(Stored records)
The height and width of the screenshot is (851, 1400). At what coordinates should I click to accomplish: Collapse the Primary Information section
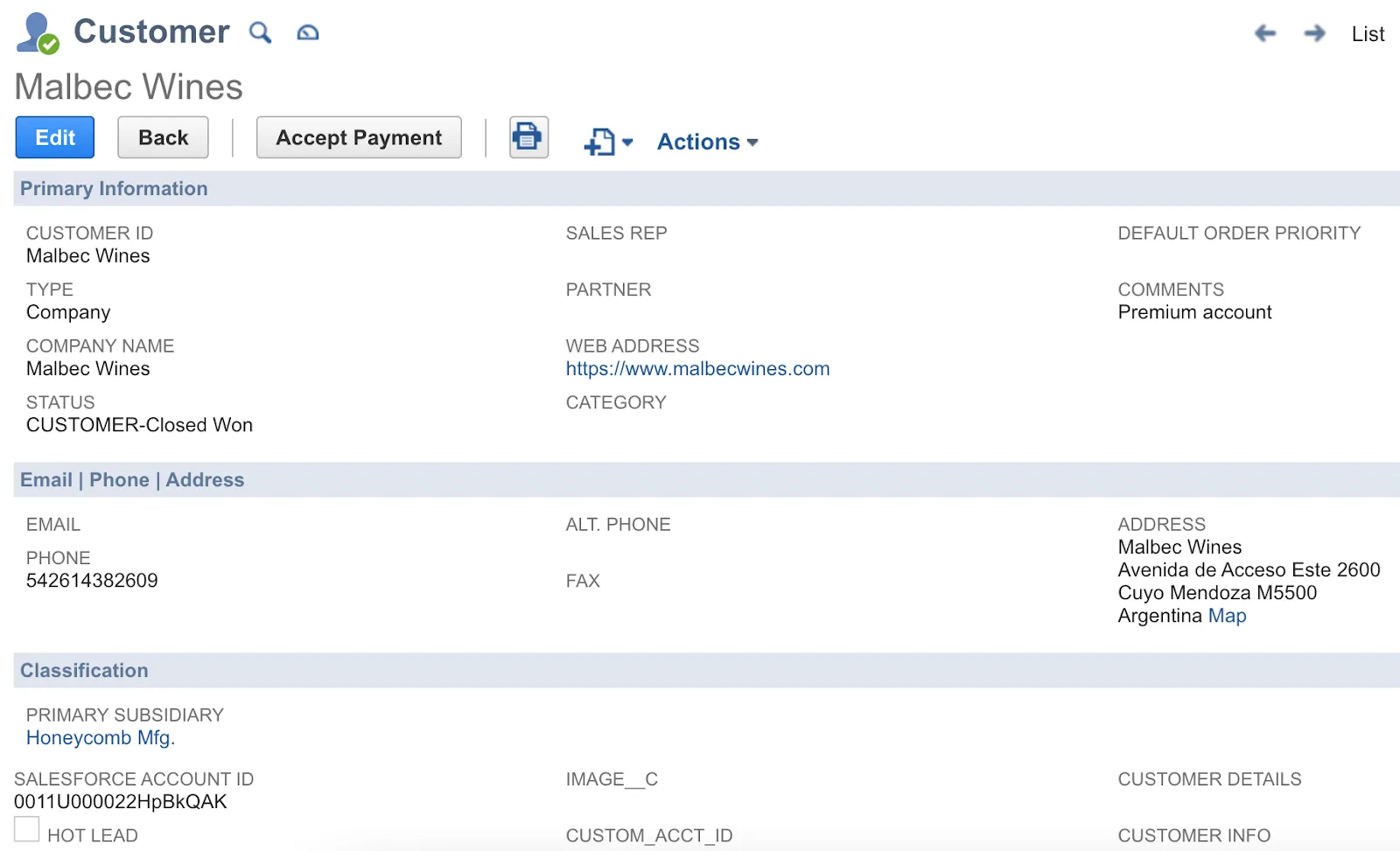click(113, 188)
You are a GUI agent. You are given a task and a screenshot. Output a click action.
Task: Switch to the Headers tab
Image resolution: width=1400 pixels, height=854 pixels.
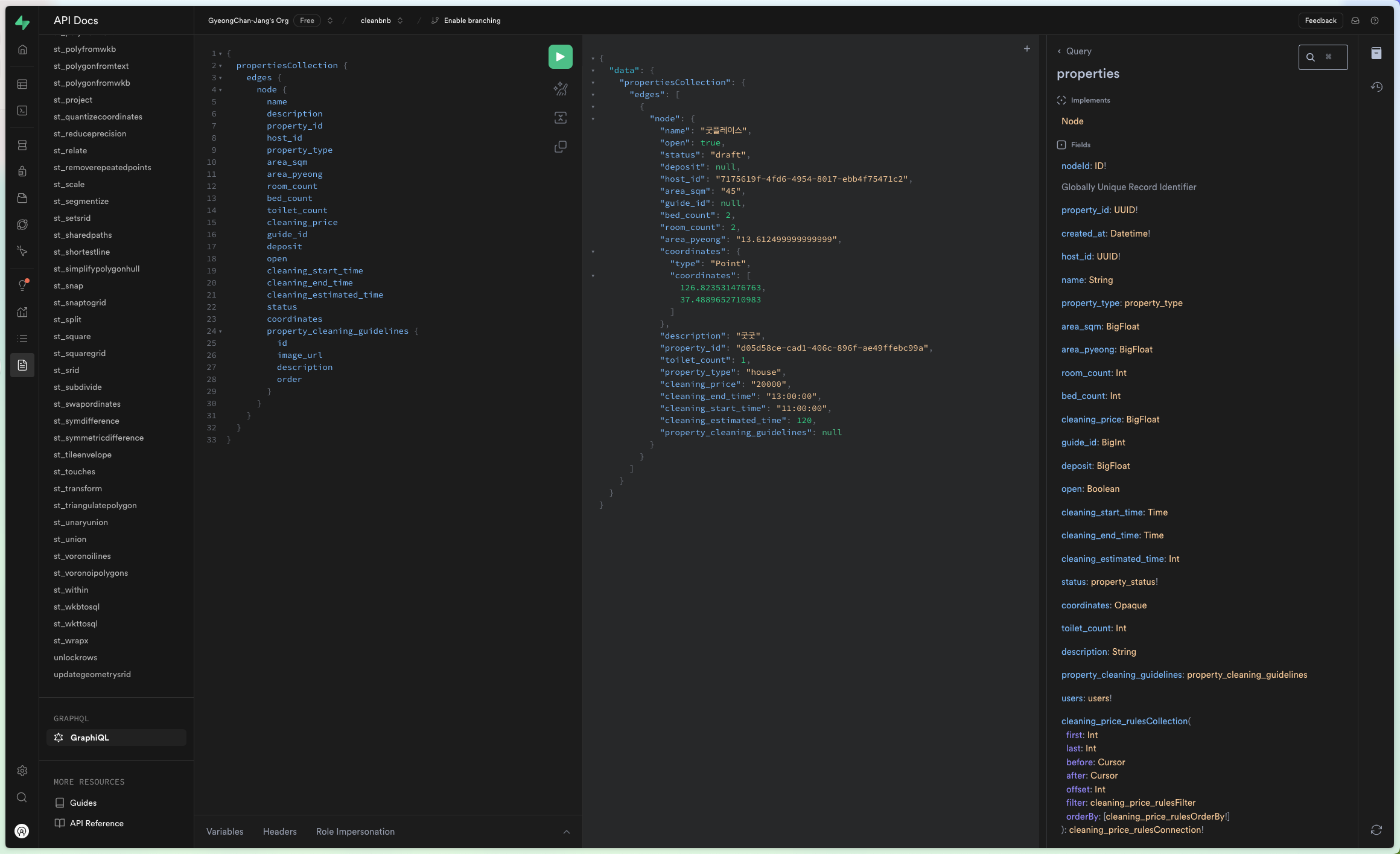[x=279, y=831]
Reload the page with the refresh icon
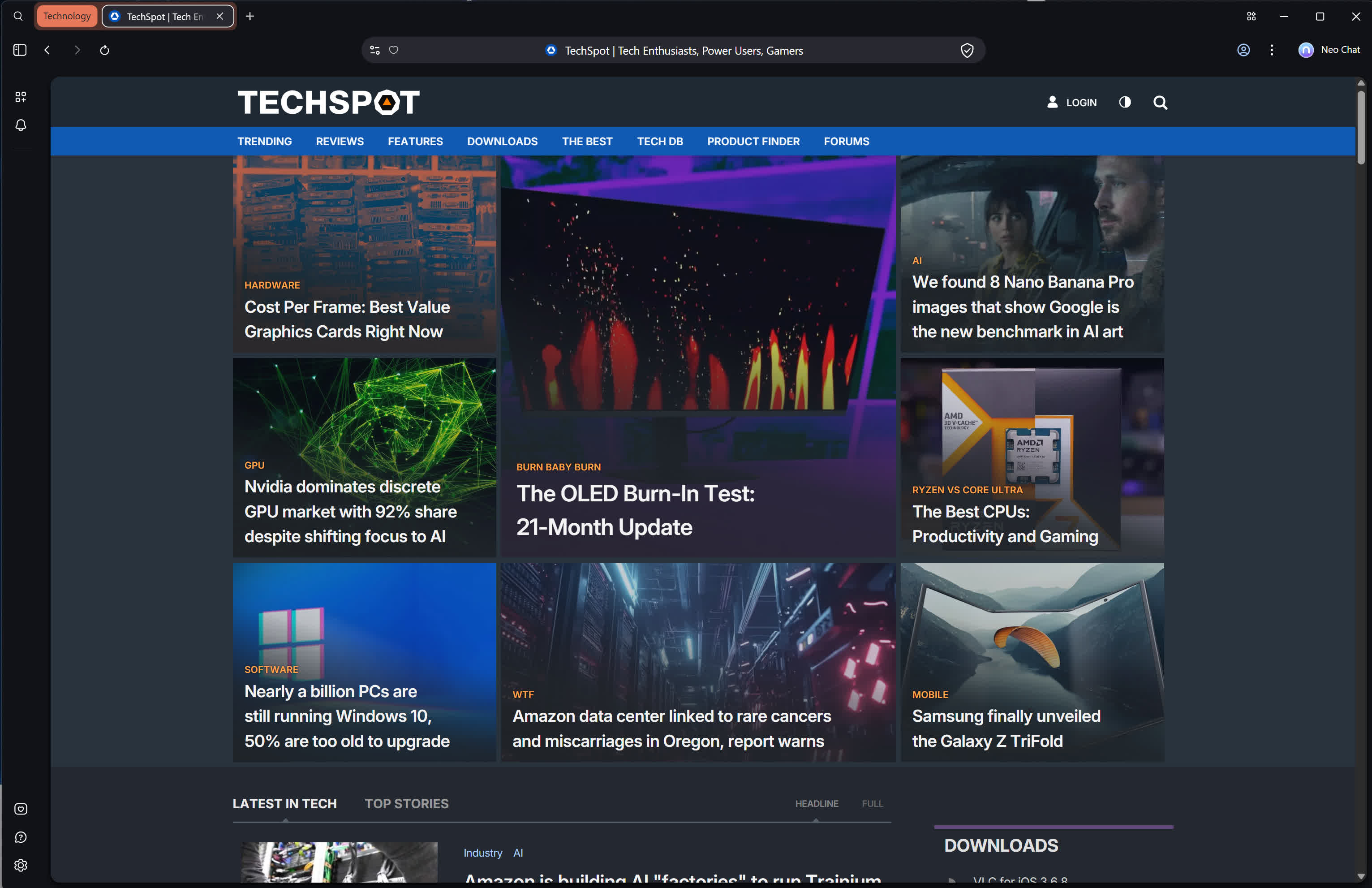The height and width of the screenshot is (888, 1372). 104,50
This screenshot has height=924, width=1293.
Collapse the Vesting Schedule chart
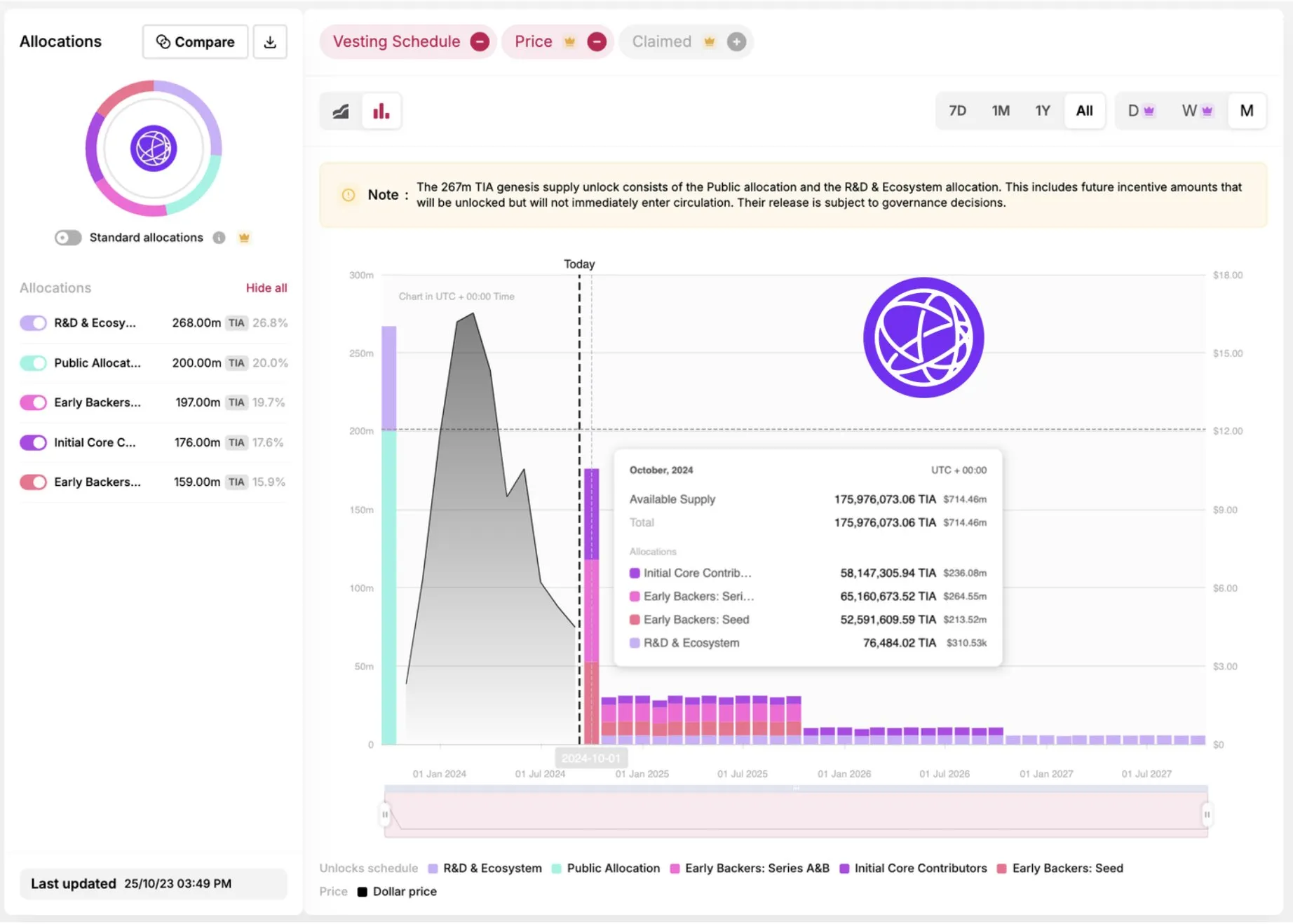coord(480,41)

● **Task objective**
A faithful copy of all the entries is required, pictures excluded.

● **Output below**
The height and width of the screenshot is (851, 1400). At what coordinates should I click to accomplish: Collapse the Primary Information section
click(113, 188)
You are a GUI agent. You are given a task and a screenshot. Output a click action.
Task: Switch to the Headers tab
Image resolution: width=1400 pixels, height=854 pixels.
[x=279, y=831]
Reload the page with the refresh icon
The height and width of the screenshot is (888, 1372). 104,50
This screenshot has height=924, width=1293.
Collapse the Vesting Schedule chart
coord(480,41)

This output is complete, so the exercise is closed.